News

Moniz speaks on clean energy innovation as part of larger State Department Climate and Clean Energy Investment Forum

October 23, 2015


McDonough School of Business

United States Secretary of Energy Ernest Moniz spoke at Georgetown’s campus on Oct. 21 as part of a larger two-day event co-hosted by Georgetown University, Google, and the U.S. Department of State. The Secretary’s Climate and Clean Energy Investment Forum convened philanthropists, investors, government officials, corporations, and academic leaders in order to discuss a multi-disciplinary approach to address climate change through clean energy and efficiency investment.

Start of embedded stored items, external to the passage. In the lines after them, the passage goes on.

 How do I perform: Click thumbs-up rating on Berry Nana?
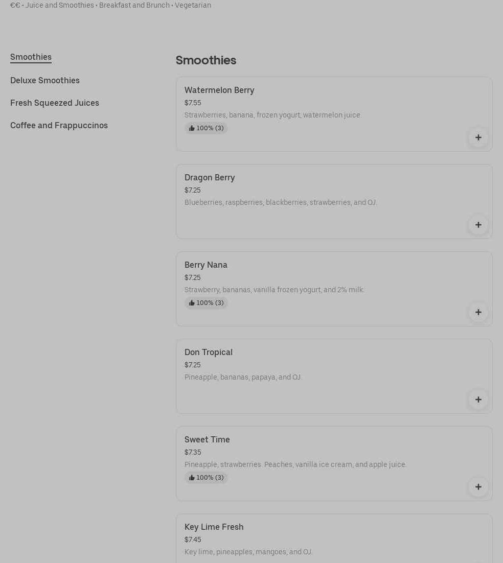point(206,303)

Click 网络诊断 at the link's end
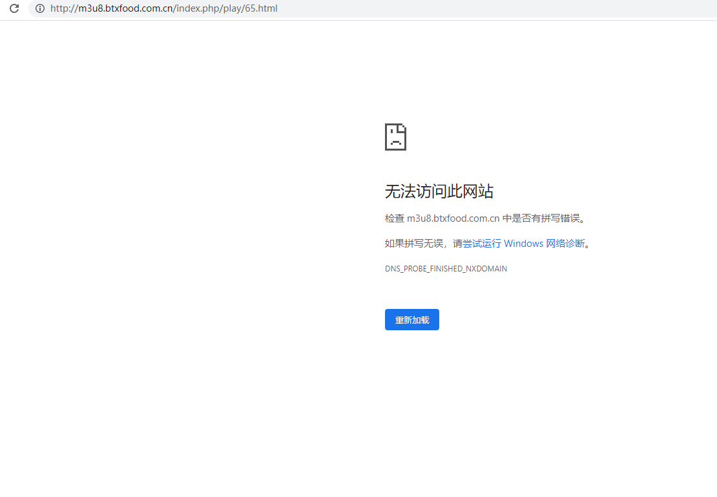(565, 244)
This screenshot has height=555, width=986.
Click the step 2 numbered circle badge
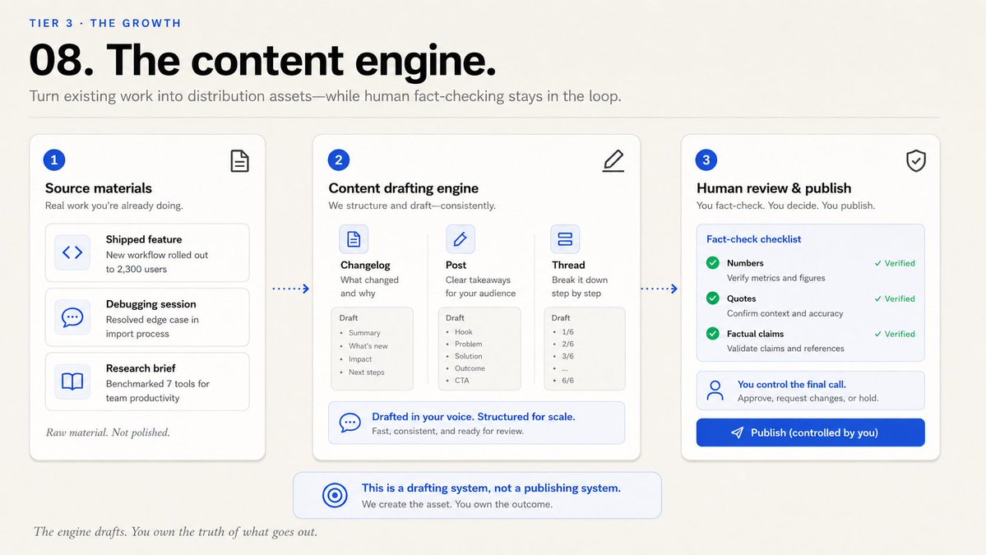338,160
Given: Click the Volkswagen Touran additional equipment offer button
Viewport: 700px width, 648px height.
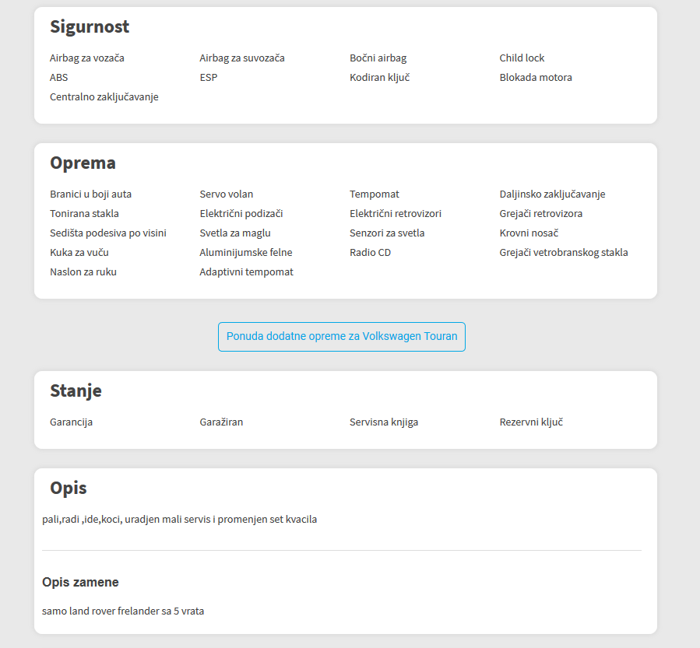Looking at the screenshot, I should point(342,337).
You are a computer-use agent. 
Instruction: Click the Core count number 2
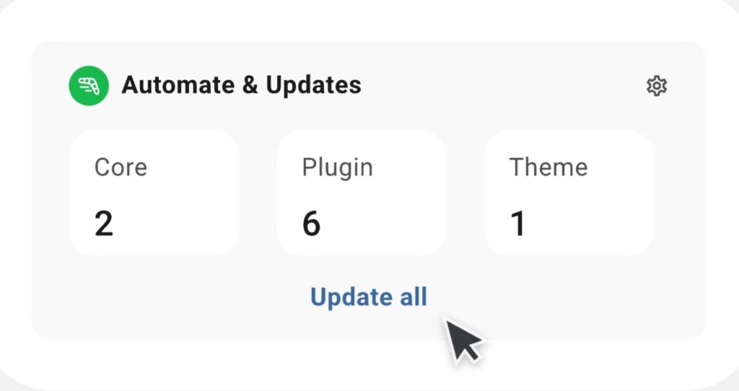[x=104, y=224]
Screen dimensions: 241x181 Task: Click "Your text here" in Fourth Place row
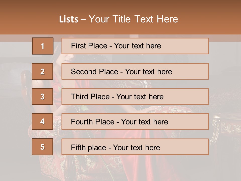pos(144,122)
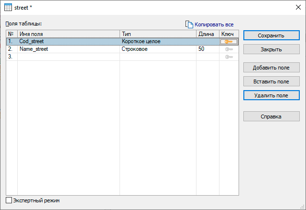Click the Имя поля column header
This screenshot has width=306, height=210.
(x=68, y=34)
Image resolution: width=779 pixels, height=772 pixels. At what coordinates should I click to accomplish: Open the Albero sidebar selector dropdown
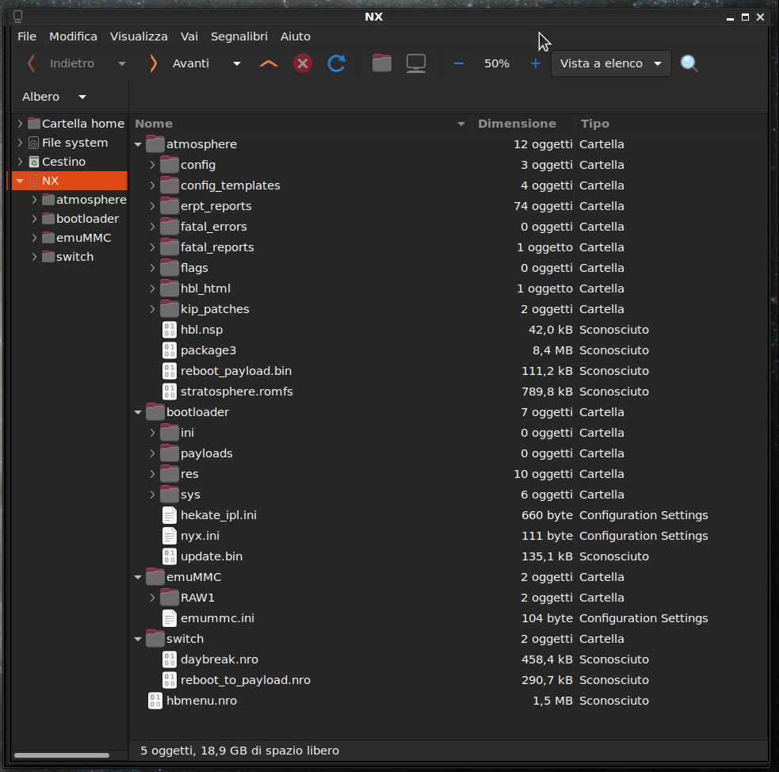[x=54, y=97]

Moniz detailed the Department of Energy’s efforts to spur clean energy and low-carbon investment with the goal of powering the United States’s future following the United Nations climate negotiations in Paris in December.

The administration holds high hopes for a strong outcome at the negotiations, Moniz said. “I think it’s fair to say that the optimism of our accomplishing something substantial is significantly greater than it was a year ago.”

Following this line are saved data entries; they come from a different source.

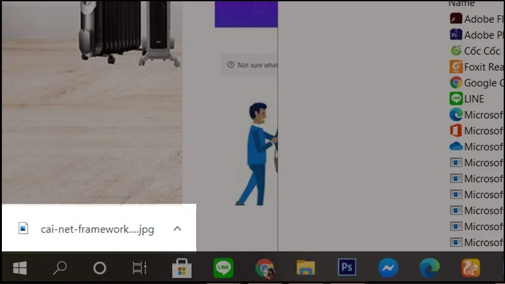Select LINE entry in the program list
The image size is (505, 284).
[474, 98]
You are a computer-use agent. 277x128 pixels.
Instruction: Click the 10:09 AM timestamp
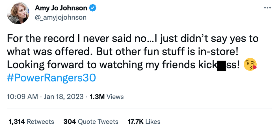point(22,97)
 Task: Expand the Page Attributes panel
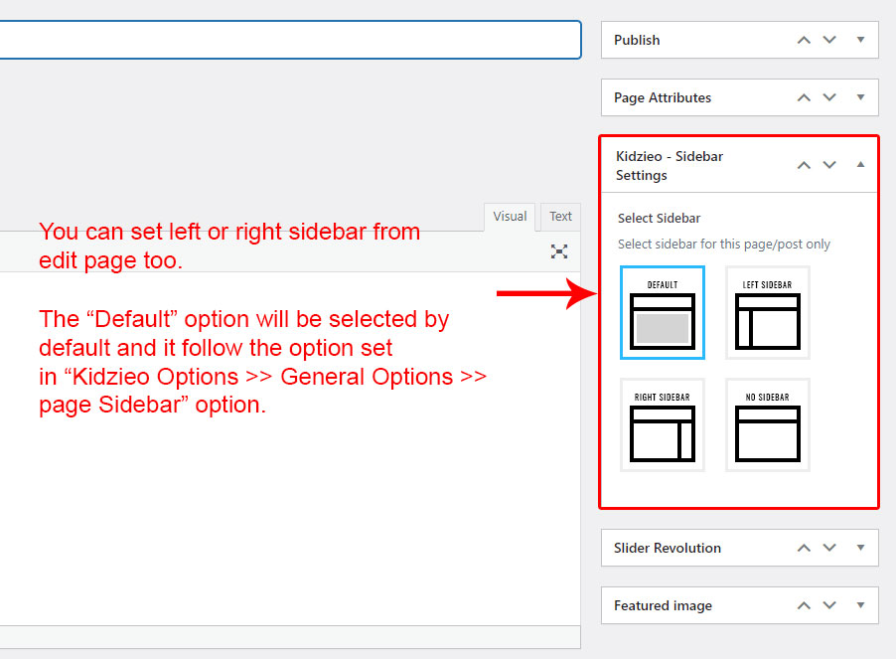(x=860, y=98)
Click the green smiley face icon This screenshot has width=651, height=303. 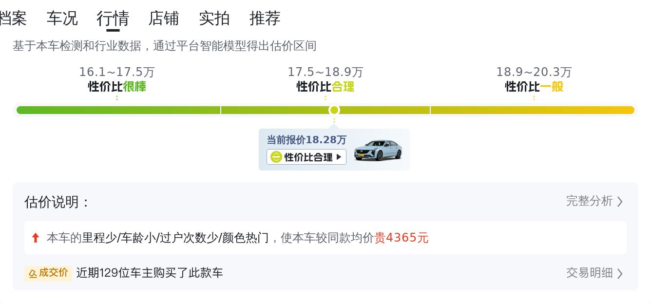pyautogui.click(x=276, y=157)
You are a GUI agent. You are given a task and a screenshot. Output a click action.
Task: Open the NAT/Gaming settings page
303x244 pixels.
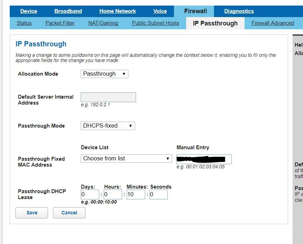(x=103, y=23)

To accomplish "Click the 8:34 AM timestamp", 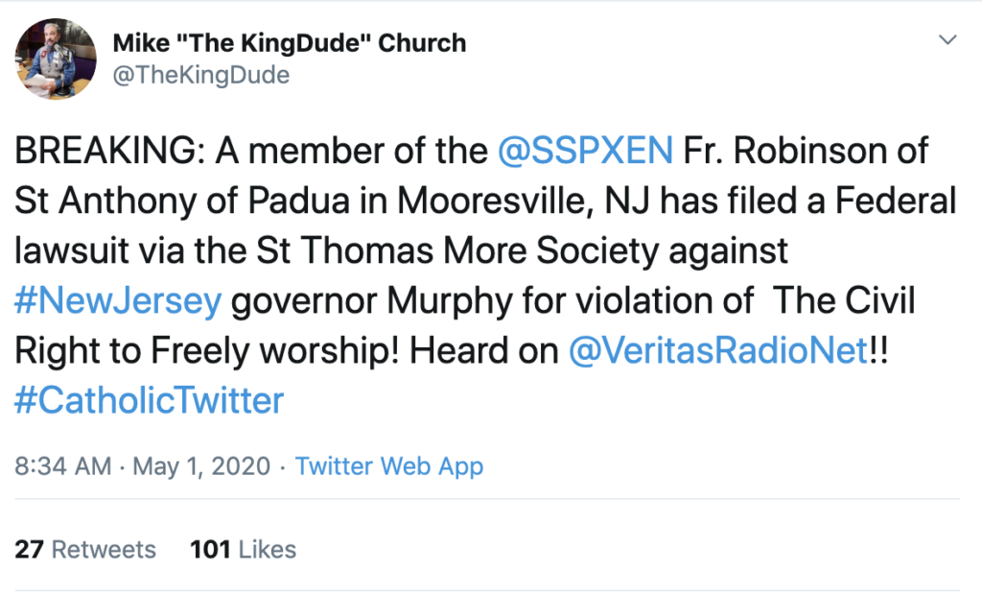I will tap(64, 467).
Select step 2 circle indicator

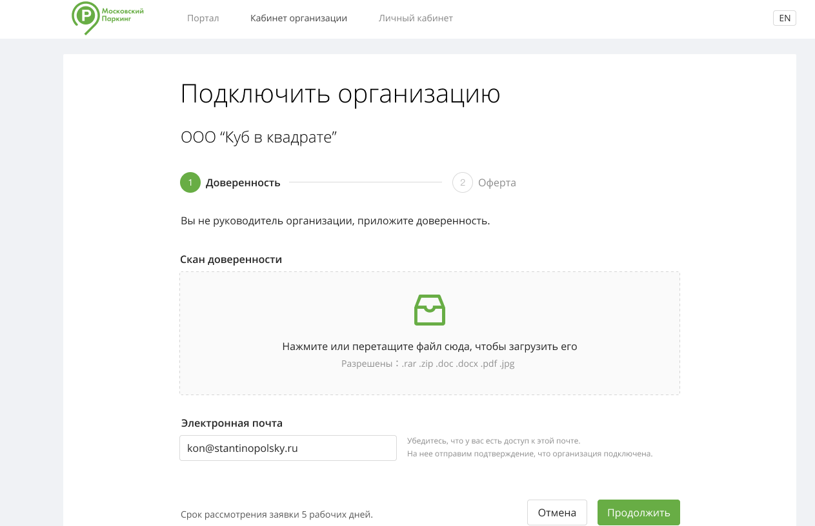[x=463, y=182]
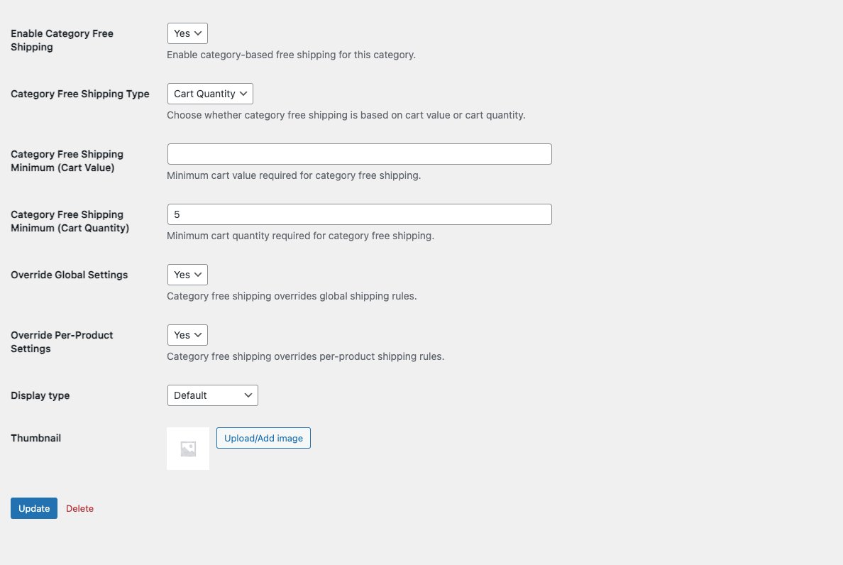Viewport: 843px width, 565px height.
Task: Click the red Delete link
Action: pyautogui.click(x=79, y=508)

The concern Moniz expressed, however, is in meeting the goal of greenhouse gas reductions in the short-term—in the next 15 or so years—and then continuing the reductions in the future.

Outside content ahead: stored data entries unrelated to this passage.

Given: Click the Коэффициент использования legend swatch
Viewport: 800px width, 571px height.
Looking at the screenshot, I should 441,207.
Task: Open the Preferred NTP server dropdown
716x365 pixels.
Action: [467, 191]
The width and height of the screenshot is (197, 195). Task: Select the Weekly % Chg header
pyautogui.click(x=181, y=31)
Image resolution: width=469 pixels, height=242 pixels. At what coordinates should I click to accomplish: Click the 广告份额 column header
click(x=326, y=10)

“The challenges do not get easier,” Moniz said. “We will have to keep squeezing down on carbon emissions and greenhouse gas emissions in general, and that’s the time period where in particular—a word that I will try to use a lot today—innovation is going to be absolutely central for meeting not just near term goals … but also the continuing progress that people need to make beyond that.”

Moniz focused his speech on various methods of spurring innovation in the energy field through new business, utility, finance, and technology models. Moniz highlighted the need for patient, high risk investment capital and “the need to open up the innovation pipeline.”

“The timescale involved in the energy business is not the same as in other areas, IT for example,” said Moniz. More innovation at early stages combined with an increase in that patient capital would spur advances.

Moniz also highlighted various Department of Energy projects, such as loan programs and research centers, that seek to further innovation. One of the world’s largest wind farms and some of the first utility scale solar projects arose from such programs, Moniz said.

Furthermore, Moniz made clear that the Department of Energy will take advantage of various low carbon sources and innovations in order to meet the future emissions reduction goals, including nuclear power.

“Our view is ‘the goal is low carbon’ in the energy sector, and we believe that there is not one low carbon solution,” Moniz said. “There are going to be multiple low carbon solutions. They’re going to look different in different places … Our job is to enable any approach to low carbon to compete for a place in the marketplace.”

The nuclear business, specifically, will be in an interesting place in the coming decades, according to Moniz. While 2030 is a benchmark year for emissions reductions internationally, that is also the year that many nuclear facilities, which are low-carbon, will have to be retired. These plants, however, are also extremely costly to build. A combination of financing and technological innovation is therefore needed to address this issue.

The example of issues with the future market for nuclear energy highlights the overall theme of the two-day forum: to convene various sectors in order to address issues with clean energy investment.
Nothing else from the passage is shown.